Task item: Omit all images, then repeat exactly the lines below from the one containing "Open dropdown arrow next to Open icon" through the one containing "The width and height of the screenshot is (1186, 1178).", both ends included.

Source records
------------------------------------------------------------
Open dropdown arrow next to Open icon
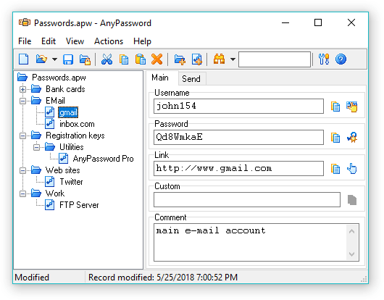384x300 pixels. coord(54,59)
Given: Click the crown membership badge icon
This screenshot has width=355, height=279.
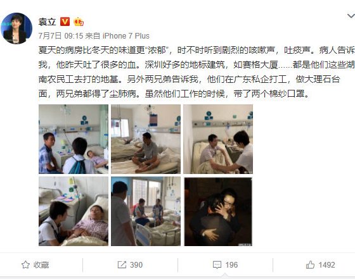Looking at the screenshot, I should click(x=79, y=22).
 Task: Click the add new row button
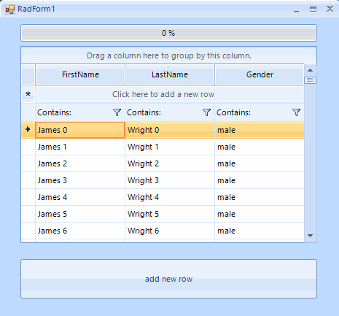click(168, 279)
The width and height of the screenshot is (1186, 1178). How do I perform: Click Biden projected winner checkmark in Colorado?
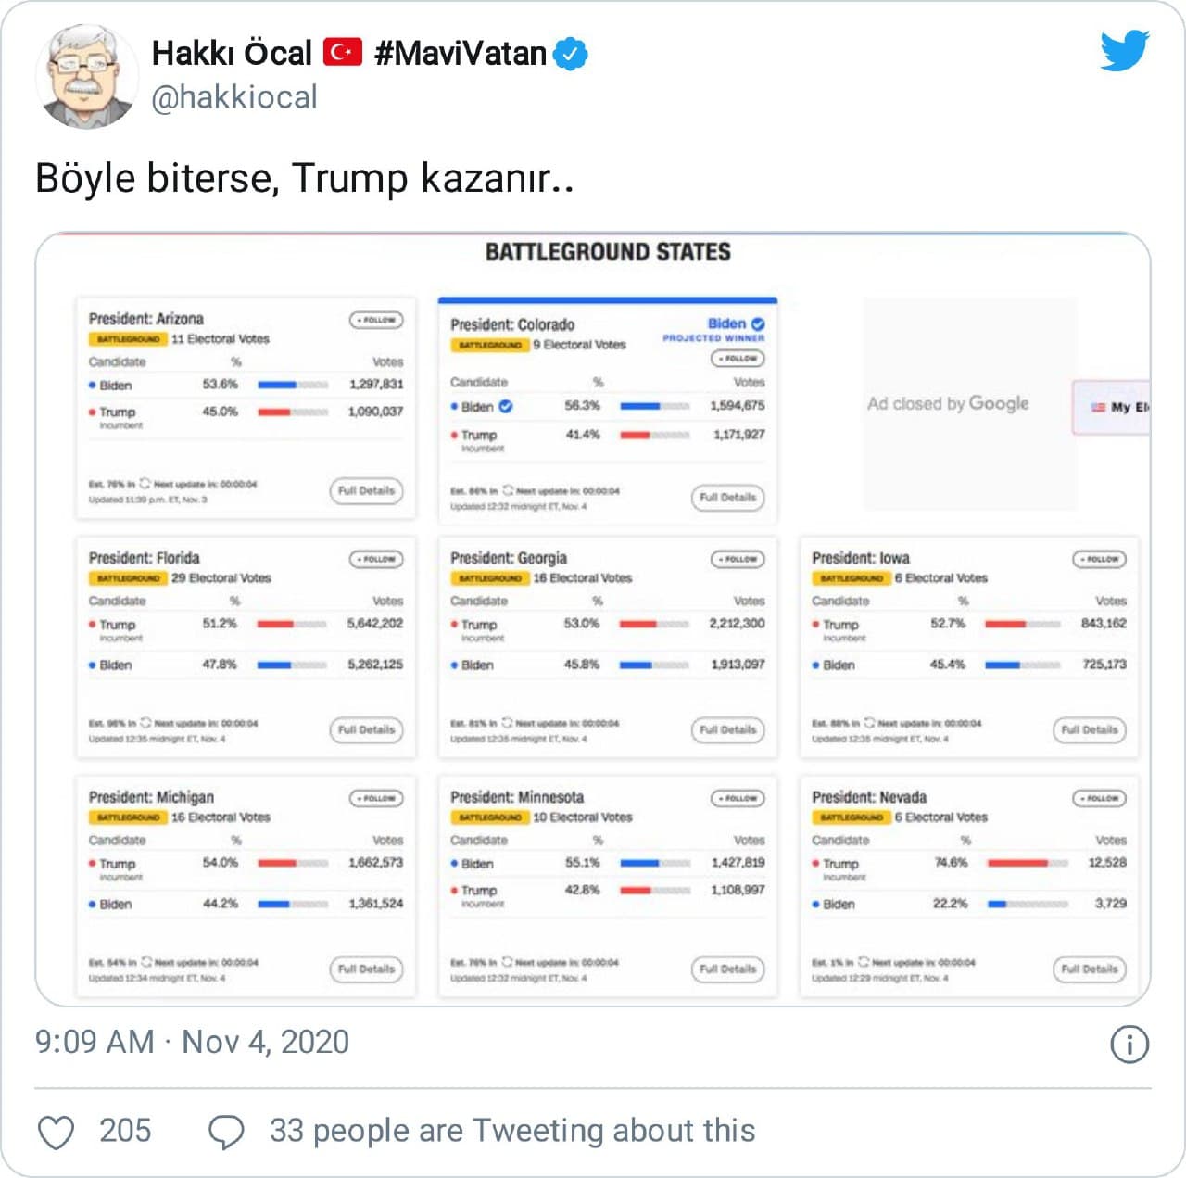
------------------------------------------------------------
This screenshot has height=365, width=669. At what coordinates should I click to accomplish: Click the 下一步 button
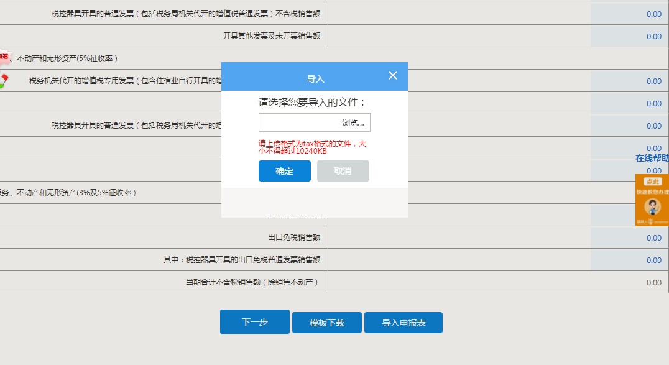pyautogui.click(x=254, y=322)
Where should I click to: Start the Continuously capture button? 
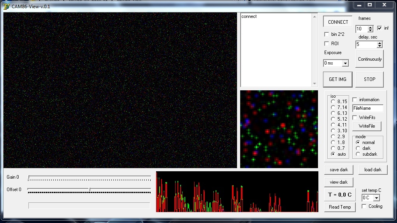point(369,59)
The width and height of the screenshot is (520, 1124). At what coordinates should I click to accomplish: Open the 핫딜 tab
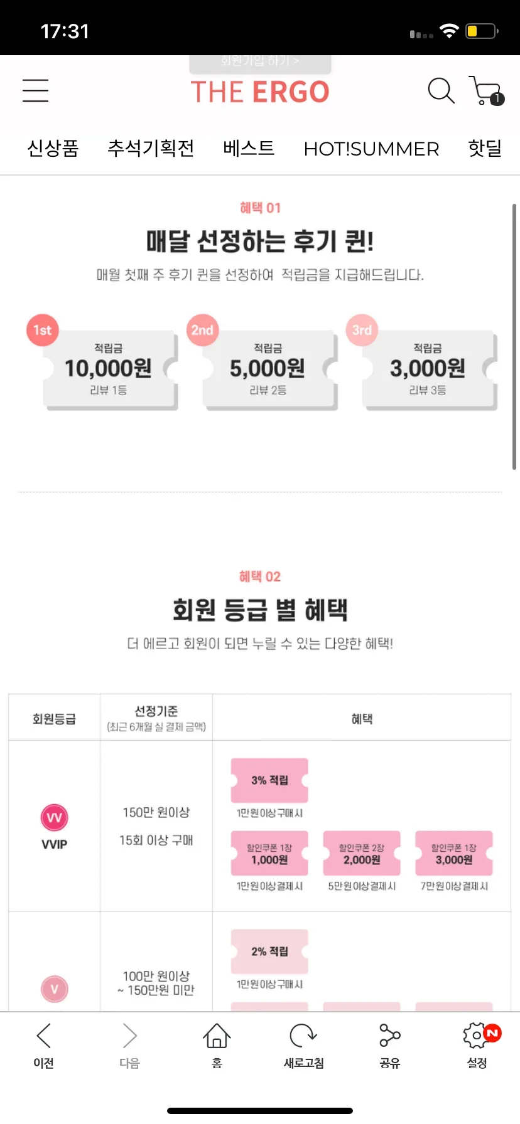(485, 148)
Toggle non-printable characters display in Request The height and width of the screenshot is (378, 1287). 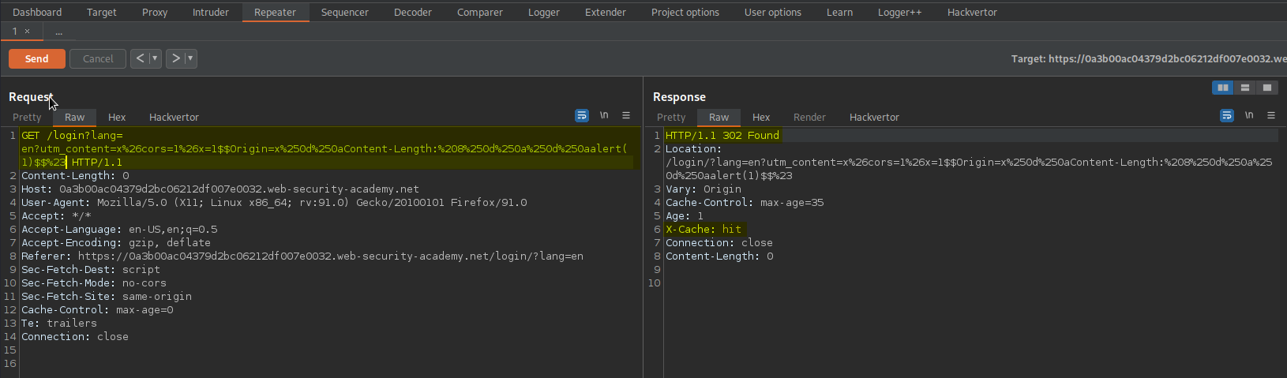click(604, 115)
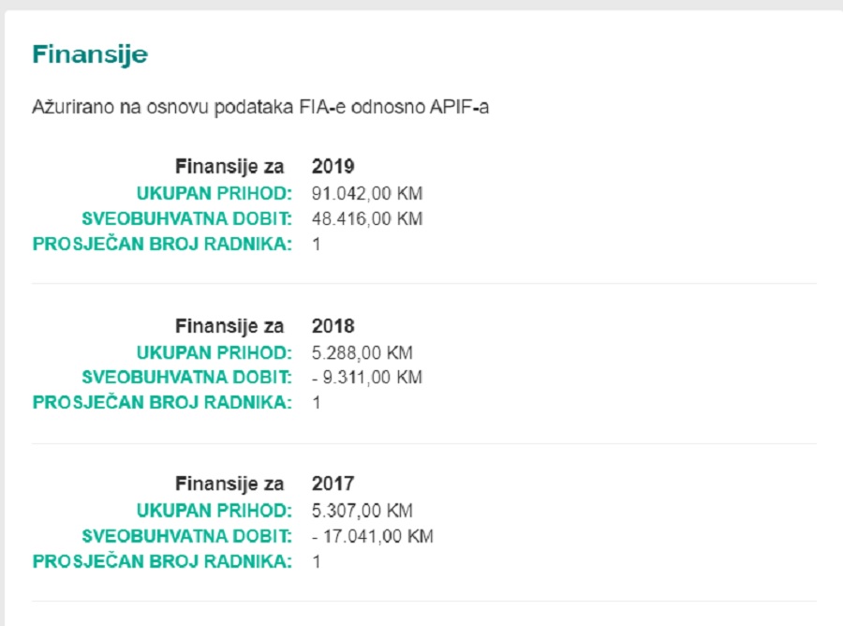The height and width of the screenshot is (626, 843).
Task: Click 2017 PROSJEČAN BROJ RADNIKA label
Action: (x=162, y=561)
------------------------------------------------------------
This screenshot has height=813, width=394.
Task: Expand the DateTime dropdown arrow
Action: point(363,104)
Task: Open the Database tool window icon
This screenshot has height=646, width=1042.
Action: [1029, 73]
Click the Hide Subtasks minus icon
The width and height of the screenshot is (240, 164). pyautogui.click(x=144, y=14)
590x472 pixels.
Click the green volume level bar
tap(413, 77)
------------------------------------------------------------
Answer:
Open dropdown arrow next to Open icon
384x300 pixels. coord(54,59)
Given: Click the crown membership badge icon
This screenshot has width=355, height=279.
Looking at the screenshot, I should click(x=79, y=22).
 Task: Click the add new row button
click(168, 279)
The width and height of the screenshot is (1186, 1178). How do I perform: Click Biden projected winner checkmark in Colorado?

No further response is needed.